◆ **Goal**:
Please return the passage of the Iceland text between "Reykjavik, Iceland’s capital, is" and "of my road-trip.", inclusive, copying it word for word.

Tiny Iceland is akin to a huge exhibition by Mother Nature, showing off all her skills across genres. The live geography lesson includes the hot – geysers that erupt from the earth, coloured, hot mud that smells like rotten eggs, volcanoes both dormant and active and lava fields looking deceptively benign; the cold – glaciers you can trek on, lagoons with bobbing icebergs, breeze that rattles every bone in your body; and the gigantic – jagged fjords, thundering waterfalls, massive craters and super-jeeps to manoeuvre them. Driving along Route-1 requires intense concentration because these sights frequently induce jaw-dropping and brake-slamming. The only constant is the tree-less landscape and people-less isolation.

In this series of images, I’ve focused on just the coastal route, saving the Icelandic hinterland for another story. Instead of visiting in summer, like most do, I’d chosen to visit at the onset of winter. Warnings about the rain & fickle weather had me meticulously planning for months. As I helplessly watched my plans wash away, I followed the itinerary Mother Nature unravelled for me.


Reykjavik, Iceland’s capital, is beautifully perched by the ocean against a backdrop of Mt. Esja. Its skyline refreshingly low-rise, the star of the city’s architecture, Hallgrimskirkja, shines through. I spent ten days enjoying the lively, pedestrian-friendly city, at both the beginning and the end of my road-trip.


Colourful gable roofs lend a distinct character to the cityscape, the colours set off beautifully by the blue ocean and the sky.
 

The design of Hallgrimskirkja, Iceland’s largest church, is inspired by basalt column stacks which are characteristic of the country’s geology. Its stark design takes on other-worldly tones, especially when the skies are dark and menacing.

◆ **Recorded data**:
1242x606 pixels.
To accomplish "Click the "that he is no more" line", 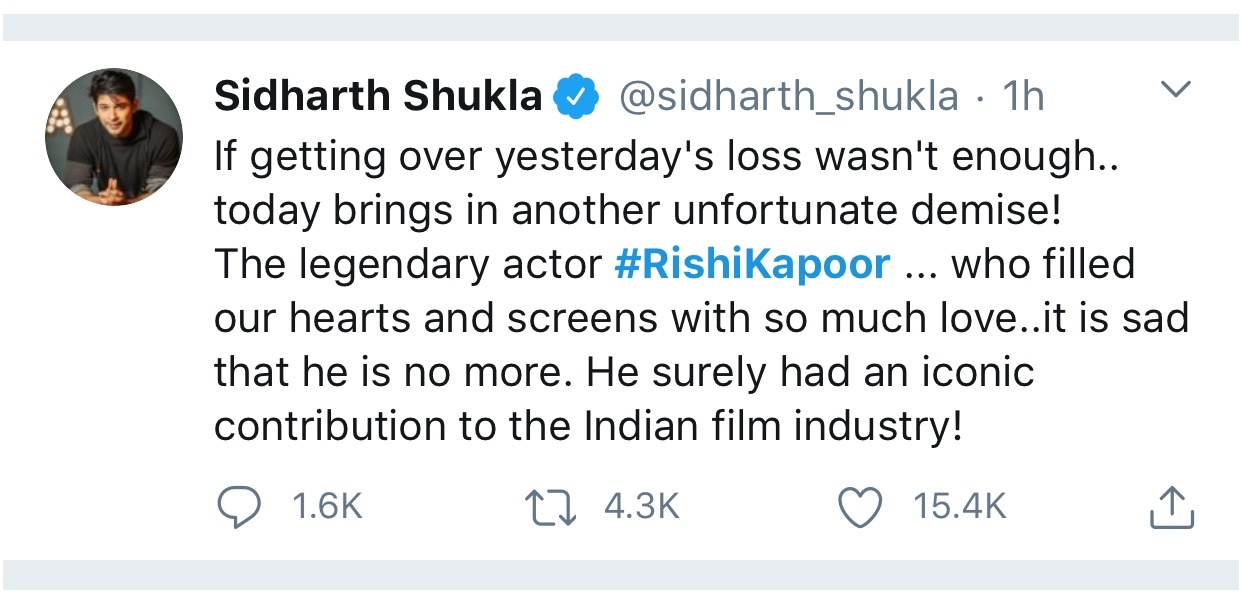I will point(625,373).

◆ **Problem solution**:
Reykjavik, Iceland’s capital, is beautifully perched by the ocean against a backdrop of Mt. Esja. Its skyline refreshingly low-rise, the star of the city’s architecture, Hallgrimskirkja, shines through. I spent ten days enjoying the lively, pedestrian-friendly city, at both the beginning and the end of my road-trip.